» Tasks and exercises:
1 - From the agent-design retrospective, output the passage starting with "What I'd Do" and going on through "implementation and refactor.", word for word.
2 - According to the agent-design retrospective, why would mapping architecture during the conversation design phase have been better? Answer in one to three sentences.
3 - Continue the agent-design retrospective from its last sentence.

» Provided passage:
---*---
Output types as flow control was effective. Using the type system for conversation state management made complex multi-turn flows readable. Type safety caught routing errors early. Pattern matching eliminated nested conditionals from the monolithic version.
Context management strategy enabled performance. The combination of dynamic instructions and conversation history compaction kept context windows lean, addressing real performance degradation seen in the monolithic version.
Explicit state lifecycle reduced bugs. The monolithic version had implicit state scattered throughout. Making state explicit with clear lifecycle rules achieved reliable multi-turn conversation handling.
What I'd Do Differently
Map architecture during conversation design phase. I designed conversation flows first, then implemented monolithically, then had to refactor. If I'd mapped flows to agent boundaries during initial design, I would have avoided building the monolithic version entirely. Cost: One week spent on failed implementation and refactor.
Build observability from day 1. I added logging, metrics, and validation testing after implementation. Designing observability and validation strategies into the initial architecture would have made debugging faster and validation easier. This includes both instrumentation (logging/metrics) and testing strategies (context compaction edge cases).
---*---
» Data shown:
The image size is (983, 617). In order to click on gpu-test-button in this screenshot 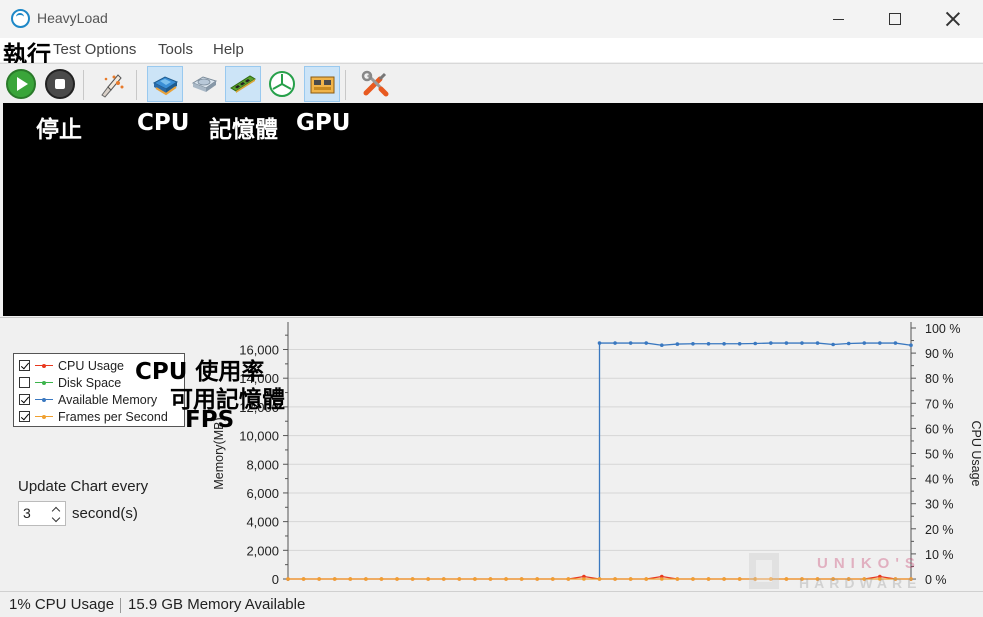, I will do `click(322, 84)`.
---*---
» Results of the exercise:
1 -
What I'd Do Differently
Map architecture during conversation design phase. I designed conversation flows first, then implemented monolithically, then had to refactor. If I'd mapped flows to agent boundaries during initial design, I would have avoided building the monolithic version entirely. Cost: One week spent on failed implementation and refactor.

2 - The conversation flows were designed first, then implemented as a monolithic version that later had to be refactored. Mapping flows to agent boundaries during initial design would have avoided building that monolithic version at all, saving the week spent on the failed implementation and refactor.

3 -
Key Learnings
Design philosophy directly shaped implementation. As a designer-engineer, conversation design informed architectural decisions: node types in flows mapped to agent types in the system. This dual perspective enabled optimizing for maintainability from the start, building testing into architecture rather than bolting it on afterwards, and creating clean abstractions that make conversations readable in code.
Output types as flow control: Use type system instead of if/else spaghetti. Combined with explicit state management (pending_suggestions with clear lifecycle), pattern matching achieved reliable multi-turn handling. This is conversation design translated into code.
Dynamic instructions are architectural decisions, not prompt engineering. Generating instructions programmatically rather than static prompts kept context relevant and lean. This is system design: treating conversation history as a managed resource (compress old turns, keep recent ones) rather than unbounded state. Instructions living in code next to logic meant changes to agent behavior and instructions happen together, reducing coupling.